## Written problem
Copy the records verbatim, beginning at the first line and ending after the line that contains "will [x=506, y=60].".

## Stored rows
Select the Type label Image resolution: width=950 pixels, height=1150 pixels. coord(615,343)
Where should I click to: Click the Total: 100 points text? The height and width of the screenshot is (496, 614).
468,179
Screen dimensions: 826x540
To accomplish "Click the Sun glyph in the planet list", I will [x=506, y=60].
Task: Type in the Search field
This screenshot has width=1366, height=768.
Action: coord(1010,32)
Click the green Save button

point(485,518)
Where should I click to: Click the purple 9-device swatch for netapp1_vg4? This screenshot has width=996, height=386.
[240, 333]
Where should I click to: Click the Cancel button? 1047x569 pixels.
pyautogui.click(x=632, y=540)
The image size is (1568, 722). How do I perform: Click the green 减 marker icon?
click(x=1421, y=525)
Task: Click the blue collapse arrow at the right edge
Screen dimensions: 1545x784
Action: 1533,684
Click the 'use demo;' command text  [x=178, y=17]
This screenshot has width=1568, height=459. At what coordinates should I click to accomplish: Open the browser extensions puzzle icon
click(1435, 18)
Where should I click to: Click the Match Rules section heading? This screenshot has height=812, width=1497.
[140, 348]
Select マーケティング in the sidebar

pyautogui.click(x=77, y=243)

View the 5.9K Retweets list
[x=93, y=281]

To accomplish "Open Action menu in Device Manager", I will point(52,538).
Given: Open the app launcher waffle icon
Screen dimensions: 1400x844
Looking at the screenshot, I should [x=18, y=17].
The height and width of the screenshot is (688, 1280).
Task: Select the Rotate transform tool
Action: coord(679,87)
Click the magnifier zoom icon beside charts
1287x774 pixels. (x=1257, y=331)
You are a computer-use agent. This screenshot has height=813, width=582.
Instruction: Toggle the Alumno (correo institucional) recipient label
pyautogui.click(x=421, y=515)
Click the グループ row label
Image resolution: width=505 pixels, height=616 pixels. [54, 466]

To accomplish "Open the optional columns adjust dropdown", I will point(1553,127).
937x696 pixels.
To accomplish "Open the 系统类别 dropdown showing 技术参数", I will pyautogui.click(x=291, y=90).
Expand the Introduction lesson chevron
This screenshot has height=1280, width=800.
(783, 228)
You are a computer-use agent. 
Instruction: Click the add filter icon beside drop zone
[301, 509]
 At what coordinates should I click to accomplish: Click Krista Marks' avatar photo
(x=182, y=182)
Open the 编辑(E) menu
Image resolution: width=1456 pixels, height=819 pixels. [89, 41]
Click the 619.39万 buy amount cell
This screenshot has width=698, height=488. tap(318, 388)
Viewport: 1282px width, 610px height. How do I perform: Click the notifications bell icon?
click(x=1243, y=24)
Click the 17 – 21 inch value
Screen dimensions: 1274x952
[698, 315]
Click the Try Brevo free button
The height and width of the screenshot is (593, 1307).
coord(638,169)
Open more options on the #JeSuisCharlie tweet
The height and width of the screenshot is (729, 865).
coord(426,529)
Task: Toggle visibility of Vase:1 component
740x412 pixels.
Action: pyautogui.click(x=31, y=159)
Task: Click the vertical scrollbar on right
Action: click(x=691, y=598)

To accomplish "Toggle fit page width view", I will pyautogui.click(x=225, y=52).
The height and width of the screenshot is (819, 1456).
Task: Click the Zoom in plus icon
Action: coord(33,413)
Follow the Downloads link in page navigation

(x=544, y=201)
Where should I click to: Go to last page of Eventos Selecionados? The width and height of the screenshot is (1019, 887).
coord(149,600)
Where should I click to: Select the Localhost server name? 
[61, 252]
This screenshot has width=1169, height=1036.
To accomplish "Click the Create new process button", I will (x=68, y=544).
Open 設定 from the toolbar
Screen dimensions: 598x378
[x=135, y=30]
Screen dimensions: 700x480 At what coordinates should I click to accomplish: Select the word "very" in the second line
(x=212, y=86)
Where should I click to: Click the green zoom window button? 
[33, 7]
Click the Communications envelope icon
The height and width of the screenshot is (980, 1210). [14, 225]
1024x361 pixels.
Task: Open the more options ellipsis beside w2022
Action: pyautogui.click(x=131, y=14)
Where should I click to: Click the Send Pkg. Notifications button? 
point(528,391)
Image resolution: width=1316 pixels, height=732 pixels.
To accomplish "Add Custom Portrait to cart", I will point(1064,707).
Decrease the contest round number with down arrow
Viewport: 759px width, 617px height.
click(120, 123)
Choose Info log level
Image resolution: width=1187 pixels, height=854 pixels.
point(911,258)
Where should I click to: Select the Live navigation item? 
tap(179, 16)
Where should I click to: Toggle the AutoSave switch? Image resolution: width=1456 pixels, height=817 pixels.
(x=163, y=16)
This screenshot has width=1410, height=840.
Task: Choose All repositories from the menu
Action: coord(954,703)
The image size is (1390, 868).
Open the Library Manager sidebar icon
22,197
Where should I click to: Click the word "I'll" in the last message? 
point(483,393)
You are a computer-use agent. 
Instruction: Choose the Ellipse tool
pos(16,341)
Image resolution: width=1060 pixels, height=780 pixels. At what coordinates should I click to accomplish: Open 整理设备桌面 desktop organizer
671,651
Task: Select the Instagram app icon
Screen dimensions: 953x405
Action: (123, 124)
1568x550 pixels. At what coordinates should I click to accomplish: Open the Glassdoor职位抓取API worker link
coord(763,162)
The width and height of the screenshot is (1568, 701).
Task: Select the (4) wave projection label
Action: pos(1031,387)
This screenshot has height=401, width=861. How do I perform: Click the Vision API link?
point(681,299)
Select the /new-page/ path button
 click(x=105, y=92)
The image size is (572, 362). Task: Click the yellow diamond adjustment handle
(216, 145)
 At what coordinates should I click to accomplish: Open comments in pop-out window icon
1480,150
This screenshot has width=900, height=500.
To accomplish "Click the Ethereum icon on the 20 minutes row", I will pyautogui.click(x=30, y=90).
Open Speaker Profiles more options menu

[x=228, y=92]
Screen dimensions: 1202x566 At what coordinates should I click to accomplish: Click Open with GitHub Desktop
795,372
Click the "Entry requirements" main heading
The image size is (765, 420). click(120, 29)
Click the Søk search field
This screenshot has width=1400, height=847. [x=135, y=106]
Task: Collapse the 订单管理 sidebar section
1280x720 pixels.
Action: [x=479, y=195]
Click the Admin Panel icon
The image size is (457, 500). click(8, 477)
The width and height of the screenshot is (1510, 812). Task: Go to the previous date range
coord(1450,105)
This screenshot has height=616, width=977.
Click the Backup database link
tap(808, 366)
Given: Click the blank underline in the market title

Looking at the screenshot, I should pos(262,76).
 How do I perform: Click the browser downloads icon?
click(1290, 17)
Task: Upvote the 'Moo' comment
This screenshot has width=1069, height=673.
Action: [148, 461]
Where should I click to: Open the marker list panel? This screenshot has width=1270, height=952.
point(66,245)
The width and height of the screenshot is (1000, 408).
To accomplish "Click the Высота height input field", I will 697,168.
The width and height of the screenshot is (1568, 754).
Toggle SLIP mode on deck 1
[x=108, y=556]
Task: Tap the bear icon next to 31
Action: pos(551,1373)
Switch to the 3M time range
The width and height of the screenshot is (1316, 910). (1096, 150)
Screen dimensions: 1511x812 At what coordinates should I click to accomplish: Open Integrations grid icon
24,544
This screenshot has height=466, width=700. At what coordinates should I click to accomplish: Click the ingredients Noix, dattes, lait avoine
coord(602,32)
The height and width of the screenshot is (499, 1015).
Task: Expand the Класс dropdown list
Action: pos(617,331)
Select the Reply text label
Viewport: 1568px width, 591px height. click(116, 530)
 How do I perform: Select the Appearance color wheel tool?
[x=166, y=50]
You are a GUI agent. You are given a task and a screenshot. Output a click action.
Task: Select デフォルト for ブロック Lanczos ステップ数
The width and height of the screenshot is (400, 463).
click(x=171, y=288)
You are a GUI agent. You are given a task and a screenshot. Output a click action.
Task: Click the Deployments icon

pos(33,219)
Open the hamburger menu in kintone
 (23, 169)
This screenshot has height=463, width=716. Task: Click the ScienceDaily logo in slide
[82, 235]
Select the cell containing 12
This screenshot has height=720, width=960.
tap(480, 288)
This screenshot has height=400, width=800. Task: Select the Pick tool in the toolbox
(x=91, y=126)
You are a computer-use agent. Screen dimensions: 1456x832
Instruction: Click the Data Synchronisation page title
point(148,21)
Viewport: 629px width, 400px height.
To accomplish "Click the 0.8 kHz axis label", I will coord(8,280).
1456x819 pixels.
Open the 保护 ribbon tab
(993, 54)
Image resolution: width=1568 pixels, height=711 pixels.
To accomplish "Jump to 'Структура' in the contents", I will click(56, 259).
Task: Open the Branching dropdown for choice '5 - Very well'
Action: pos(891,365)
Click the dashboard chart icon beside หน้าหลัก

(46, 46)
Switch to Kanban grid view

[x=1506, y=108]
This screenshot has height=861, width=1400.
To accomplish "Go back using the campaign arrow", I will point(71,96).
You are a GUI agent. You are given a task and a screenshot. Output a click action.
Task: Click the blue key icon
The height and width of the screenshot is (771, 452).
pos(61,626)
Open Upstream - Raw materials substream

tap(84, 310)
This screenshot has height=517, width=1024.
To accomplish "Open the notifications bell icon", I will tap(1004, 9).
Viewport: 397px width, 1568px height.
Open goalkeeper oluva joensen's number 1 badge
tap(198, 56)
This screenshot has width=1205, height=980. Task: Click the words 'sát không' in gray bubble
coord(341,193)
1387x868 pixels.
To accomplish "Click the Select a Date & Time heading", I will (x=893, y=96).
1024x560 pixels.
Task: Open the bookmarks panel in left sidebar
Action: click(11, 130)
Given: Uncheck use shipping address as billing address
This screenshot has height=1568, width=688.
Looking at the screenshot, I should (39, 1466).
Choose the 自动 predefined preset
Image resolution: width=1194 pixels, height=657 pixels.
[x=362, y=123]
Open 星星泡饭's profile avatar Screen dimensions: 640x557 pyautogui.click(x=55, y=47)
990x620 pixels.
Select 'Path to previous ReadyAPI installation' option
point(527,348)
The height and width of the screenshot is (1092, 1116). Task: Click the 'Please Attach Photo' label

## Full answer
Select the Type label Image resolution: width=950 pixels, height=1150 pixels. coord(615,343)
Where should I click to: Click the Total: 100 points text? The height and width of the screenshot is (496, 614).
468,179
Screen dimensions: 826x540
To accomplish "Click the Sun glyph in the planet list", I will [x=506, y=60].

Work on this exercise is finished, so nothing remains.